Jorge Messias defende autocontenção do STF em questões controversas durante sabatina
O advogado-geral da União Jorge Messias sustentou na quarta-feira (29) que o Supremo Tribunal Federal deve exercer cautela em assuntos que provocam cisões sociais. Durante sabatina na Comissão de Constituição e Justiça do Senado, Jorge Messias argumentou sobre a importância da moderação judicial em questões moralmente divisivas.
O indicado pelo presidente Lula para ocupar a vaga no STF enfatizou que tribunais constitucionais precisam ser prudentes ao implementar transformações em temas controversos. A posição reflete debate sobre os limites da atuação judicial em uma democracia.
Abertura institucional para melhorias
Em sua fala inicial aos parlamentares, Jorge Messias destacou a importância da disposição permanente do STF para aprimoramentos. O candidato alertou que a impressão pública de resistência à autocrítica nos tribunais superiores pode tensionar a relação entre jurisdição e democracia.
Segundo Jorge Messias, em uma República todos os Poderes devem aceitar regras e limitações. A declaração surge enquanto o Supremo debate a implementação de código ético para regular condutas dos magistrados.
O advogado-geral afirmou que exigências sociais por transparência e accountability não devem constranger os juízes. Para ele, o aperfeiçoamento institucional do STF neutraliza narrativas autoritárias que visam enfraquecer o Judiciário.

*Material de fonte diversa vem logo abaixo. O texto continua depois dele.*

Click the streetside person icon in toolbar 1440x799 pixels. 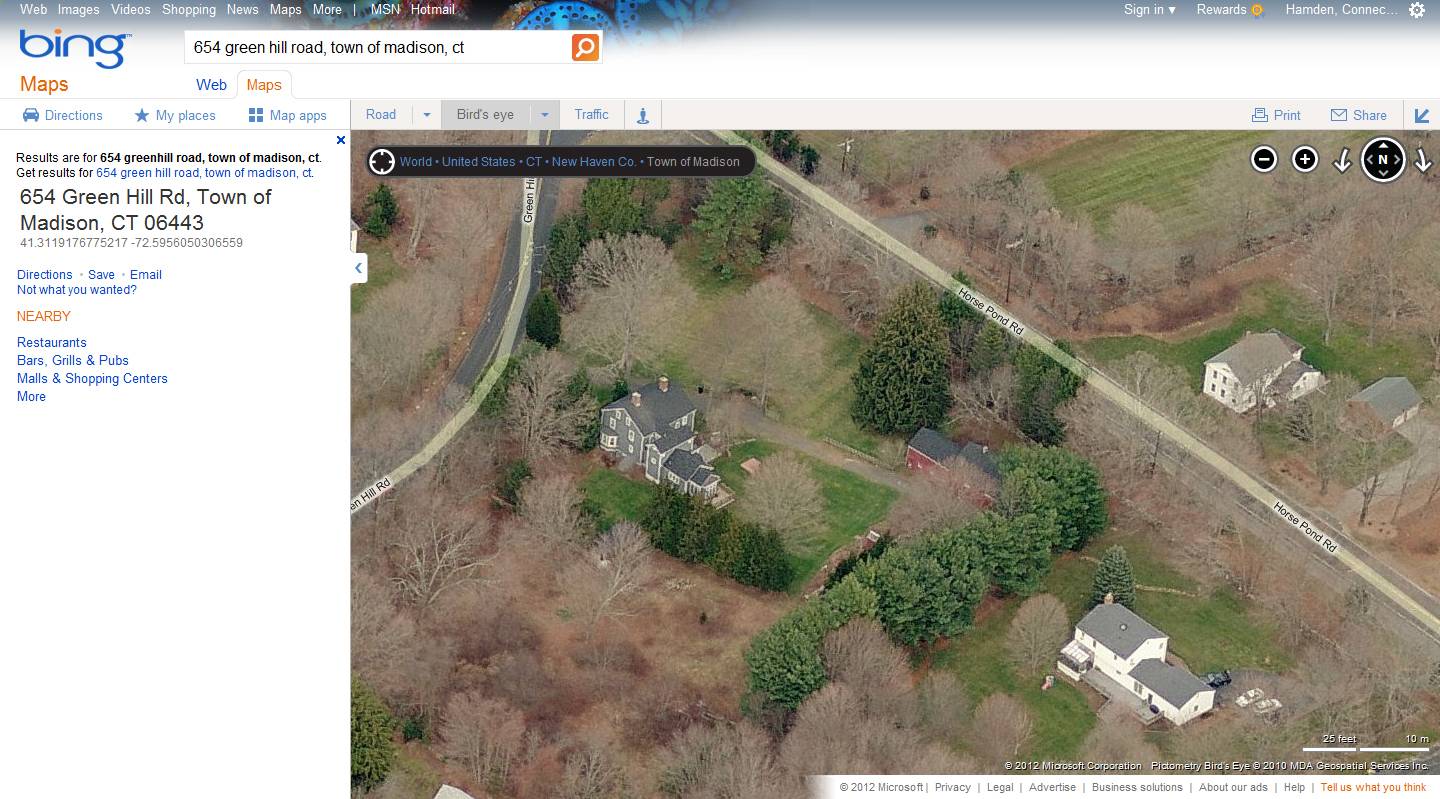tap(643, 115)
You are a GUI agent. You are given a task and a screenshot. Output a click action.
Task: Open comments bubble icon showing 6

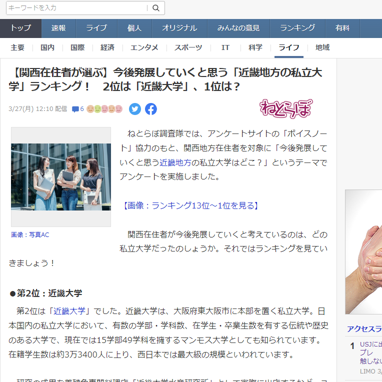(x=78, y=109)
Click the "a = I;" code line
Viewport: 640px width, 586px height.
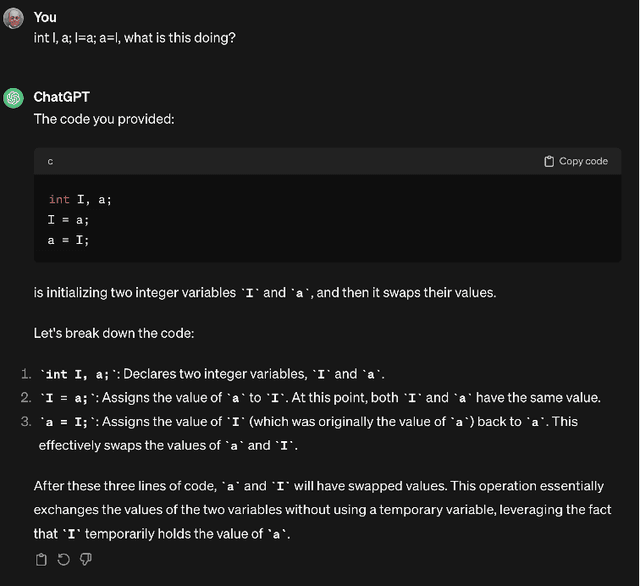pos(68,240)
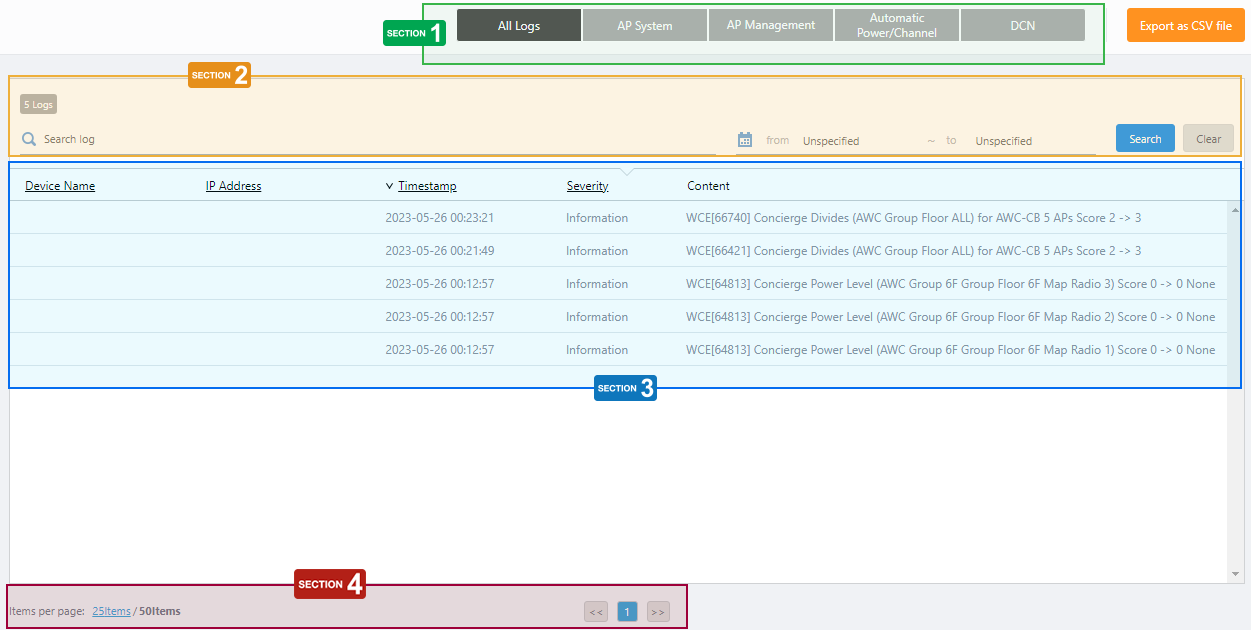
Task: Sort by Device Name column
Action: [x=60, y=186]
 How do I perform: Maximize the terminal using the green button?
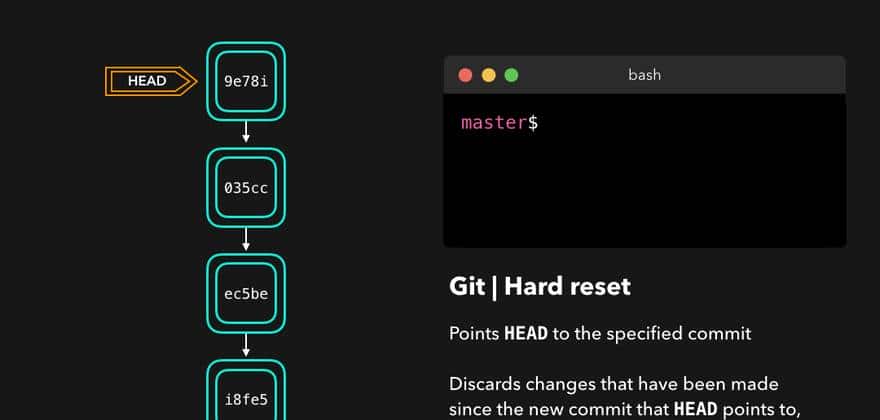tap(512, 75)
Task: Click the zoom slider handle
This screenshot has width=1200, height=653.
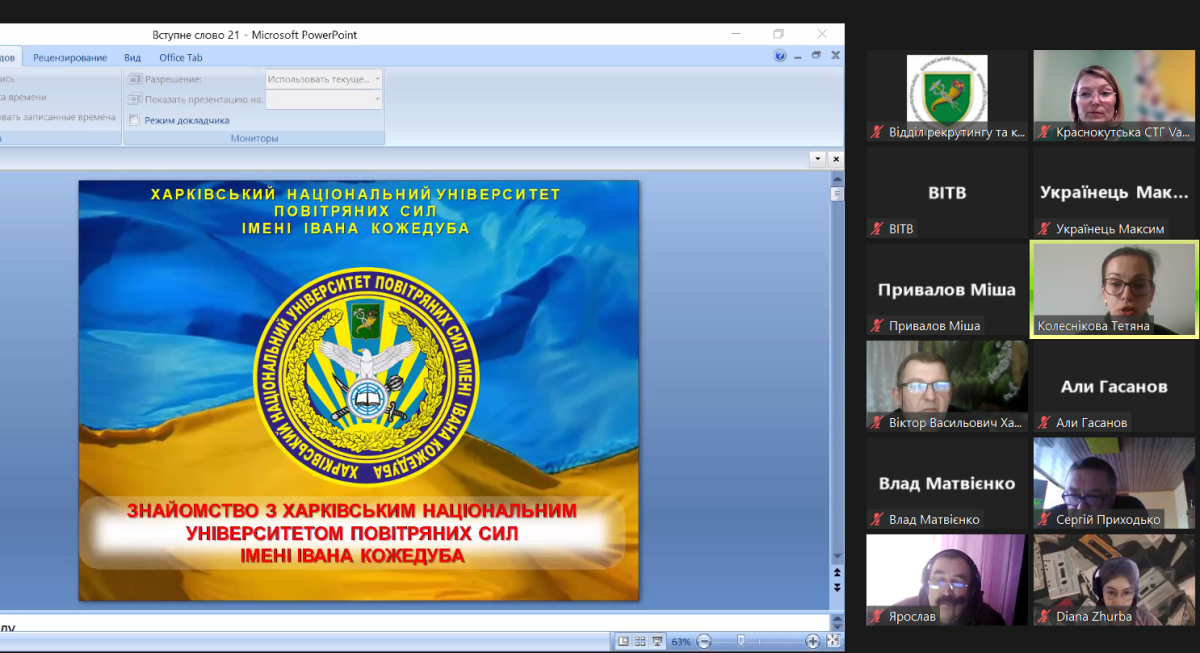Action: (x=740, y=641)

Atuação subsidiária em políticas
Jorge Messias advogou por função subsidiária do STF nas políticas públicas, rejeitando protagonismo ou substituição de gestores e parlamentares. A postura responde a críticas congressuais sobre alegadas interferências em competências legislativas.

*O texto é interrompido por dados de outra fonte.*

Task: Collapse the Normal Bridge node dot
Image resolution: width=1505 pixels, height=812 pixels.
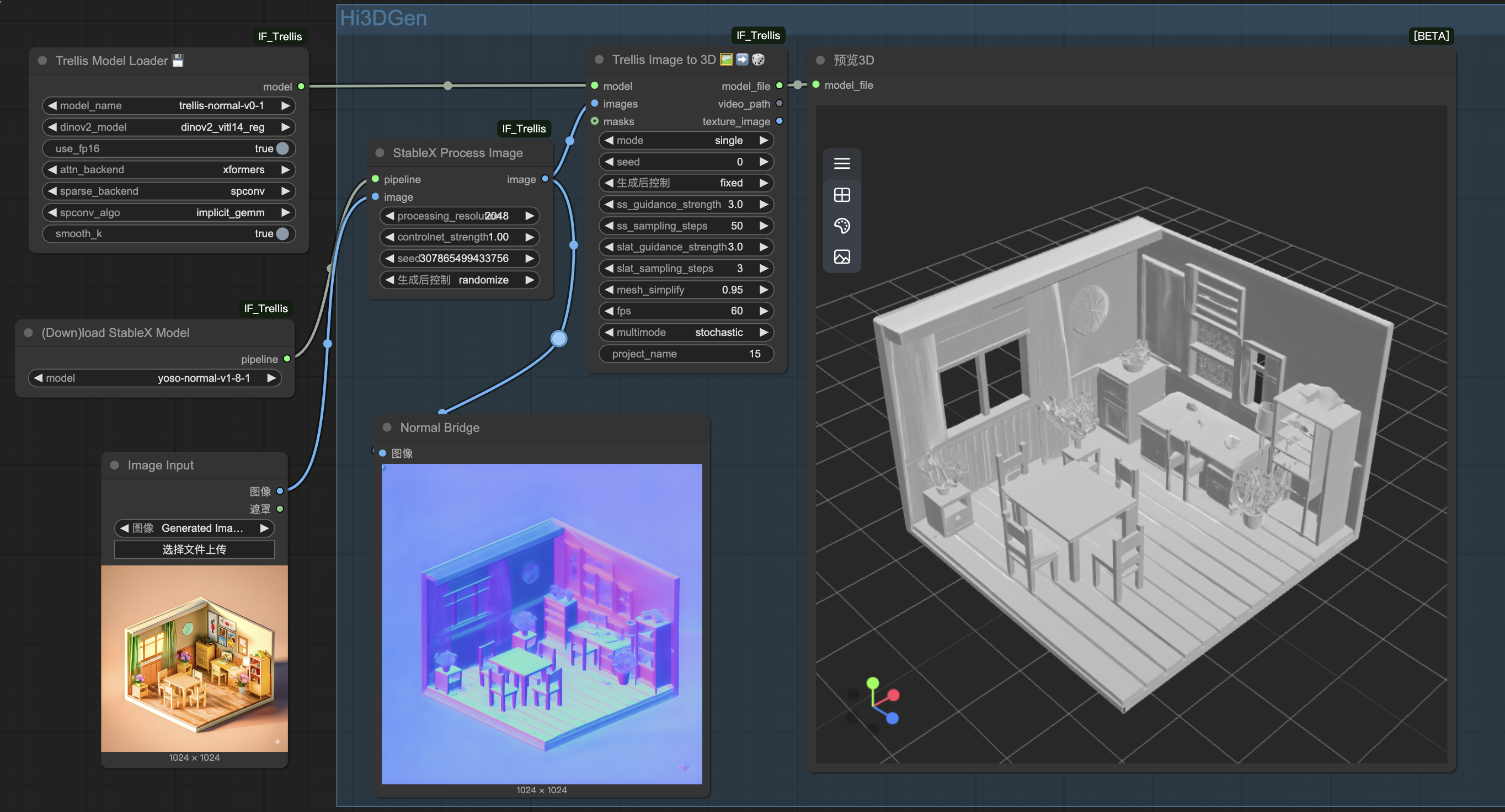Action: point(386,428)
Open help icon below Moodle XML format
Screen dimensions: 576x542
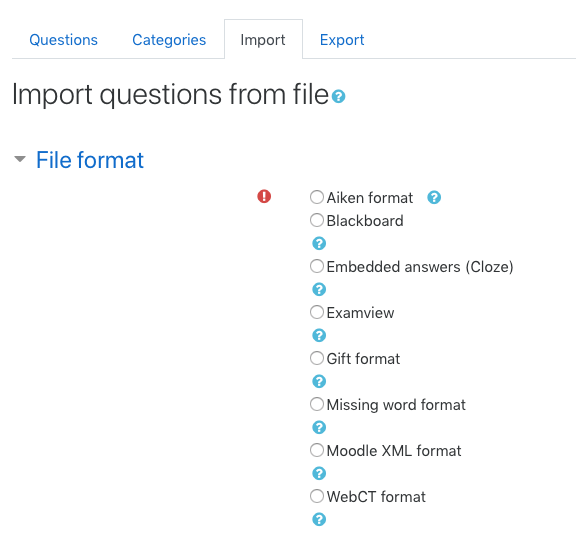(319, 473)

Mas como essa autocontenção funcionaria diante de inércias do Legislativo?
O indicado defendeu que cortes constitucionais se legitimam também através de virtudes passivas, sendo cautelosas em mudanças que afetem divergências morais razoáveis da sociedade. O comportamento não expansivo, conforme Jorge Messias, fortalece a legitimidade democrática dos tribunais e diminui acusações de politização.
"Nem ativismo, nem passivismo. A palavra é equilíbrio", resumiu o candidato durante a sabatina.
Laicidade e convicções religiosas
Ao se declarar evangélico, Jorge Messias reafirmou a laicidade estatal como pilar fundamental. O indicado descreveu sua identidade religiosa como bênção, não como diferencial, defendendo neutralidade estatal em questões religiosas através de colaboração com todas as confissões.
Jorge Messias foi enfático ao declarar que magistrado que sobrepõe convicções religiosas à Constituição não pode exercer a judicatura. Segundo sua visão, é viável interpretar a Constituição com fé e não pela fé, reconhecendo a base ética cristã do texto constitucional.
Tramitação e perspectivas
A sabatina registrou 27 senadores inscritos para questionamentos. Jorge Messias necessita de 41 votos dos 81 parlamentares para confirmar sua nomeação ao STF. A aprovação dependerá de demonstrar equilíbrio entre posições pessoais e exercício imparcial da jurisdição.
Analistas constitucionais observam que o discurso de autocontenção pode buscar apaziguar alas conservadoras do Senado. Contudo, a aplicação prática dessa filosofia dependerá da dinâmica real dos julgamentos futuros. A experiência como advogado-geral e habilidade política de Jorge Messias serão fatores determinantes na avaliação senatorial de sua indicação para a mais alta corte do país.